Abstract The Ca-ATPase isoform 2a (SERCA2a) re-sequesters cytosolic Ca2+ into the sarcoplasmic reticulum (SR) of cardiac myocytes, enabling muscle relaxation during diastole. A central factor in heart failure is abnormally high cytosolic [Ca2+], resulting in pathophysiology and decreased cardiac performance. Therefore, augmentation of the SERCA2a Ca2+ transport activity is a promising therapeutic approach. A novel transmembrane peptide, dwarf open reading frame (DWORF), is proposed to enhance SR Ca2+ uptake and myocyte contractility by displacing the protein phospholamban (PLB) from its inhibitory site on SERCA2a. In the present study, we have developed several cell-based FRET biosensor systems for time-resolved FRET (TR-FRET) measurements of the protein-protein interactions and structural changes in SERCA2a complexes with PLB and/or DWORF. To test the hypothesis that DWORF competes with PLB to occupy the putative SERCA2a binding site, we transiently transfected DWORF into a stable cell line expressing SERCA2a labeled with green fluorescent protein (GFP, the FRET donor) and PLB labeled with red fluorescent protein (RFP, the FRET acceptor).

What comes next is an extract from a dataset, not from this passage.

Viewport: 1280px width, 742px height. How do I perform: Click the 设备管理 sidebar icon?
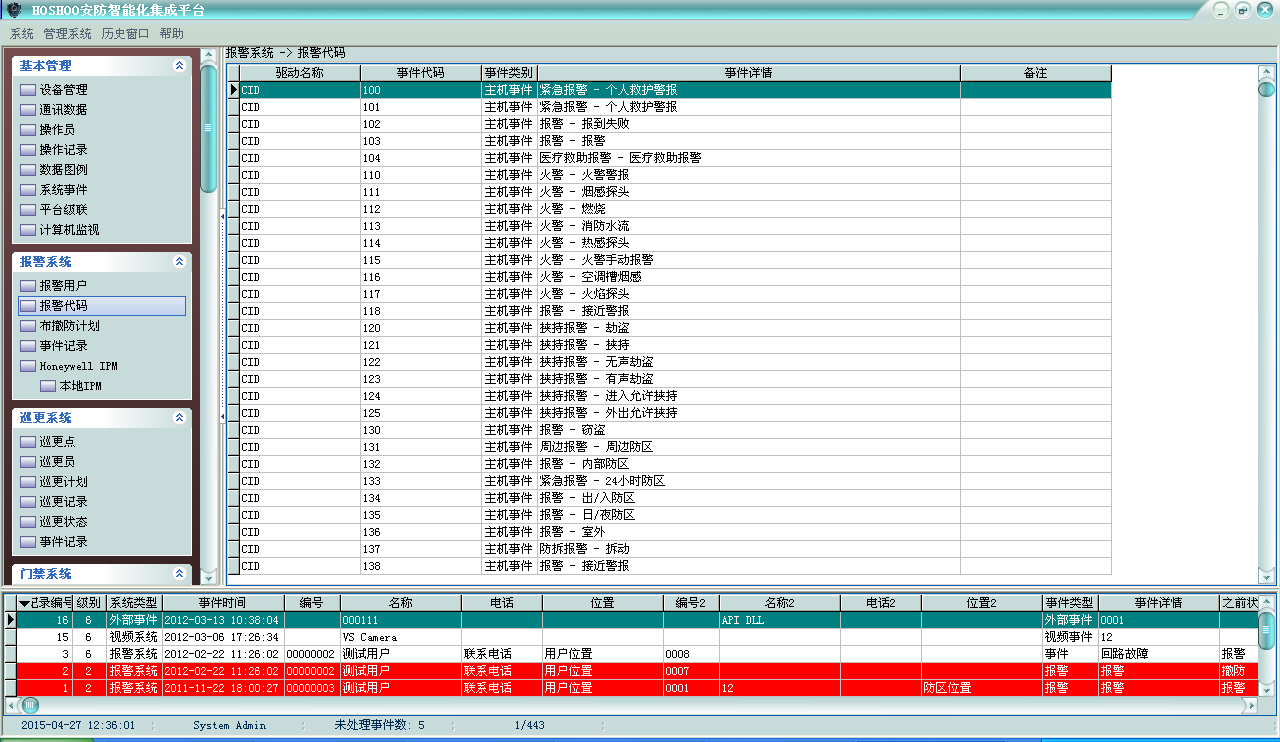pos(28,90)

We observed a significant decrease in FRET efficiency, consistent with a decrease in the fraction of SERCA2a bound to PLB. Functional analysis demonstrates that DWORF activates SERCA in both the presence and absence of PLB. Furthermore, using site-directed mutagenesis, we generated DWORF variants that do not activate SERCA, thus identifying residues that are necessary for functional SERCA2a-DWORF interactions. This work advances our mechanistic understanding of the regulation of SERCA2a by small transmembrane proteins and sets the stage for future therapeutic development in heart failure research.